Goswami makes the book easy to read without over simplifying things or skimping on detail. He starts off with a brief look at the agency system, which was a completely different organisation entity and preceded the managing agency system. The agency system was a partnership firm of traders who banded together to exploit certain trade routes and destinations. The English East India Company started as an agency and ended up becoming the ruler of most of India before its decline started in the 19th century. Initially, some of its former employees left to form trading agencies with names such as Jardine Skinner and Gillander Arbuthnot. These, apart from trading activities, also invested some capital in plantations and other businesses.
However, when the British Empire took direct control of the governance of India after 1857, the big managing agencies were born. By the end of World War I, they practically controlled three-fourths of all industry in India. The managing agencies were true conglomerates, controlling tea, coffee, rubber and jute plantations, textile and jute mills, coal mines, shipping companies, and many others. The English, Scottish and Indian agencies jostled to dominate entire industries. Probably, the first Indian entrepreneur to set up his own managing agency was Dwarkanath Tagore who promoted Carr, Tagore & Company in Calcutta with his English partner. Tagore even started a bank. He had amassed great wealth through his estates and money lending by the time he set up his managing agency, and at its peak, it was one of the biggest in India.

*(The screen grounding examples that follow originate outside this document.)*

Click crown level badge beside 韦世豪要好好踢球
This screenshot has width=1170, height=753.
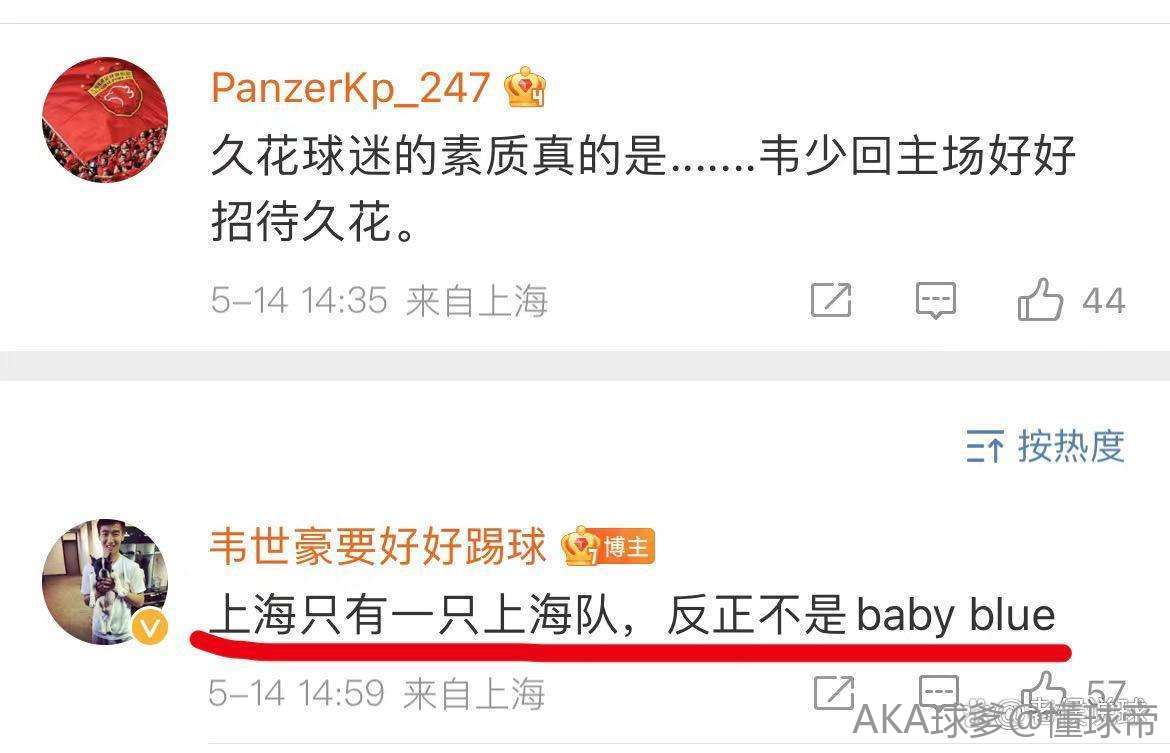pyautogui.click(x=581, y=546)
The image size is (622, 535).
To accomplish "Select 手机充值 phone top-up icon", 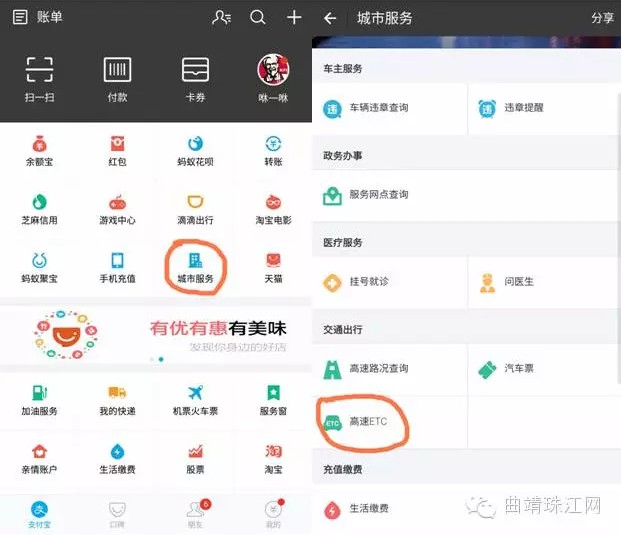I will (x=117, y=266).
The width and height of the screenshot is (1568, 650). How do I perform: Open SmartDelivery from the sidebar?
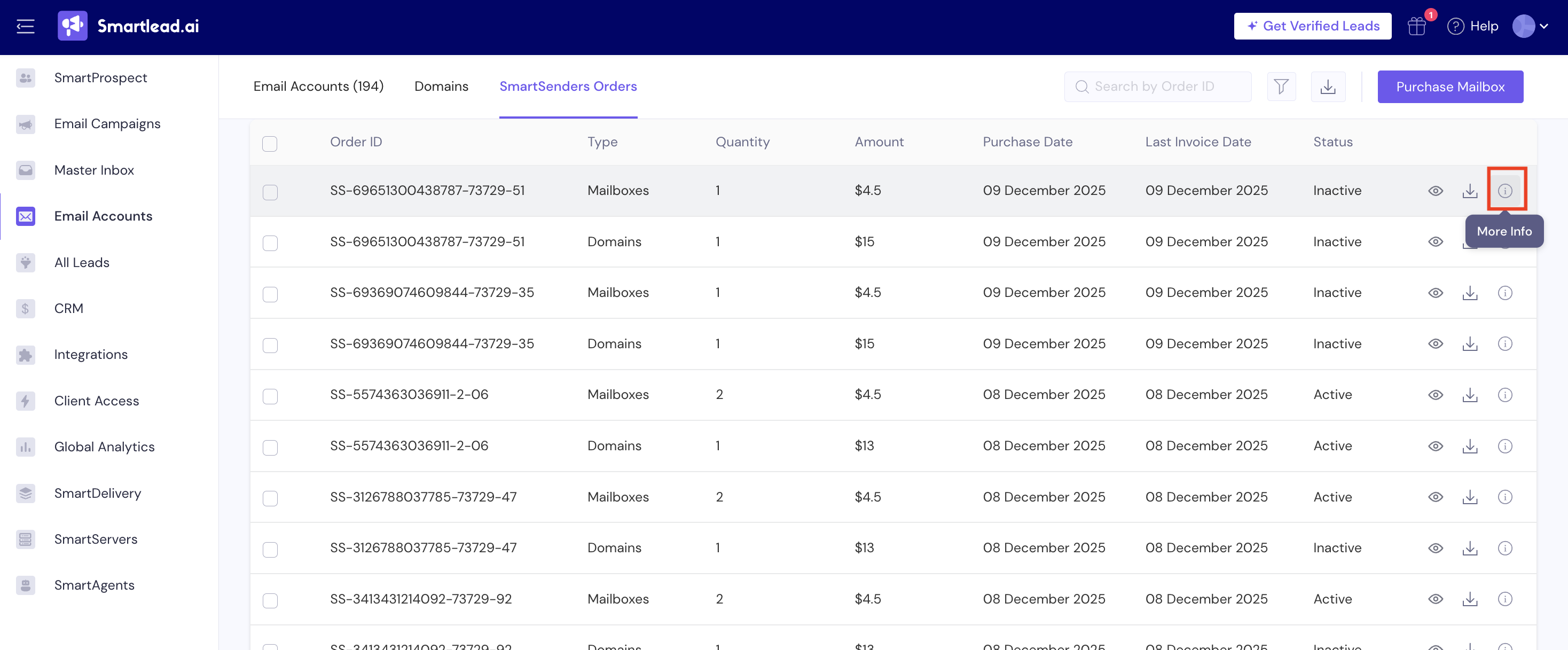pos(97,493)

The Tatas, the Birlas, the Walchand Hirachands, and many others set up their own agencies. The agencies, in turn, controlled companies these entrepreneurs had set up as well as businesses they managed to take over. Andrew Yule, Macneill and Barry, Mackenzie & Co, were some of the British managing agencies of that era. They often looked down on their Indian peers.
But the agencies promoted by Parsi and Marwari entrepreneurs more than held their own. Initially, the British agencies had a complete lock on the jute mills, for example. But by the early 20th century, even before World War II, the Marwaris, led by the Birlas, had taken charge of the business. It was a pattern to be repeated in other industries.
Over time, problems of the agency system came to the fore. The companies they managed often did not do well, and passed on most of the profits they made to the agency first. Also, managing agencies did not put in much capital, but had a disproportionate control over public companies. Many entrepreneurs at the head of the agencies siphoned off profits from the companies they managed.
By the time India attained Independence, the managing agency system was already straining at its seams. The government of Nehru, too, did not like the structure, and controls began being put on them. Many English and Scottish promoters sold off their interests, and headed home. The Indians continued, initially even buying out the gora agencies from their departing partners. But by the time Indira Gandhi came to power, the end of the managing agency system was in sight. And in 1970, it was formally abolished by the government.
The book looks at both the historical events of corporate India, as well as the colourful Indian and British entrepreneurs who stamped their imprint on Indian businesses. It provides a good insight into the origins of many of India's big business families.